Overview
John Michels is a Data Privacy and Cybersecurity associate at Paul Hastings, where he leverages nearly a decade of experience and a deep understanding of digital ecosystems to deliver practical guidance to clients worldwide. His practice spans the full spectrum of data privacy and cybersecurity issues, including developing multijurisdictional compliance programs under regulations such as the GDPR, GLBA, HIPAA and state consumer privacy laws; leading incident response for high-stakes data security incidents that have garnered international media attention; and playing a pivotal role in securing favorable outcomes in regulatory investigations and enforcement actions led by state, federal and international data privacy regulators.
John represents a wide range of clients, from disruptive startups to Fortune 500 companies. He routinely advises clients at the intersection between emerging technologies and the rapidly evolving contours of data privacy and cybersecurity law and is recognized for his pragmatic approach to addressing complex and dynamic legal issues. His ability to anticipate risks and align legal strategies with business objectives has resonated with cloud and SaaS providers; companies operating in fintech, blockchain and other financial markets; healthcare innovators; and industry-leading e-commerce platforms, among others.
A frequent co-author of articles on emerging privacy trends, John has been published by Law360 for his analysis of the biometric privacy landscape and is a core contributor to thought leadership pieces related to data security incidents, cybersecurity regulations and privacy governance. John has also presented for the U.C. Berkely Center for Law and Technology alongside leading privacy scholars and practitioners on topics including privilege in data breach investigations; developments in ransomware tactics; technology supply chain risks; and landmark privacy litigation.
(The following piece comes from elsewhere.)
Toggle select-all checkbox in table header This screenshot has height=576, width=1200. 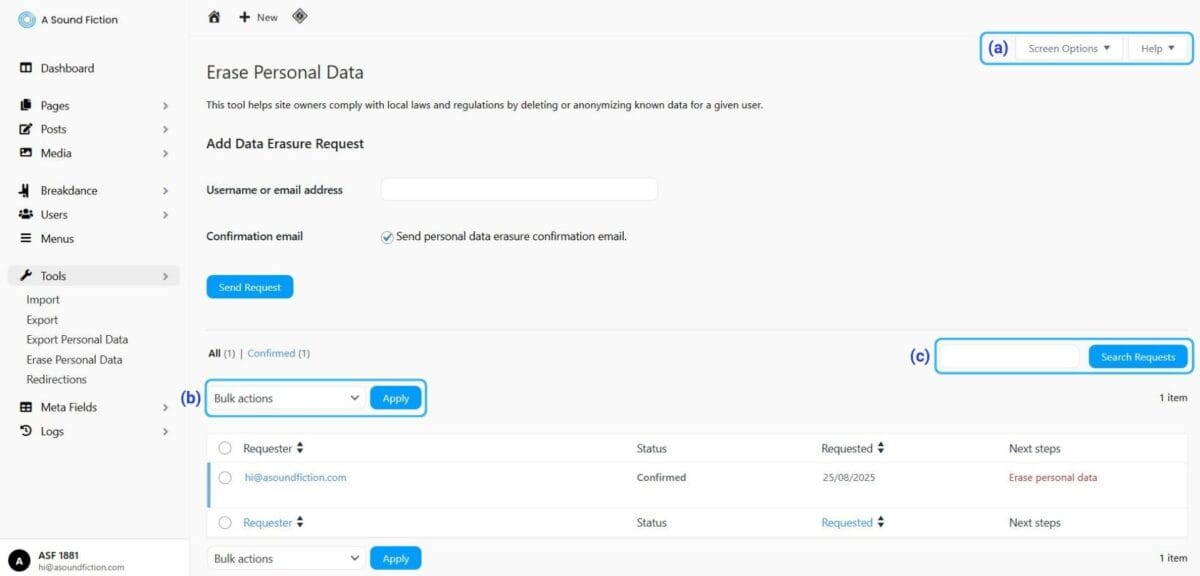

John is an active member of the International Association of Privacy Professionals and previously held a leadership role for the Chicago chapter.
John earned his J.D. cum laude from Northwestern Pritzker School of Law, where he served as an associate editor of the Northwestern University Law Review. Prior to law school, John served eight years in the U.S. Air Force as a combat survival, enemy evasion, interrogation resistance and captivity escape specialist. During his military tenure, he held a variety of leadership roles focused on risk assessment, strategic planning and asymmetric threat response — skills which he now leverages to develop proactive cybersecurity strategies; respond to cyber-attacks from sophisticated adversaries; and navigate the complex and often dynamic contours of data privacy and cybersecurity law.
Education
- Northwestern Pritzker School of Law, J.D. (cum laude), 2018
- American Military University, B.A. (with honors), 2014
Representations
- A Fortune 500 manufacturing company in the investigation of website cyberattacks targeting consumer payment card data.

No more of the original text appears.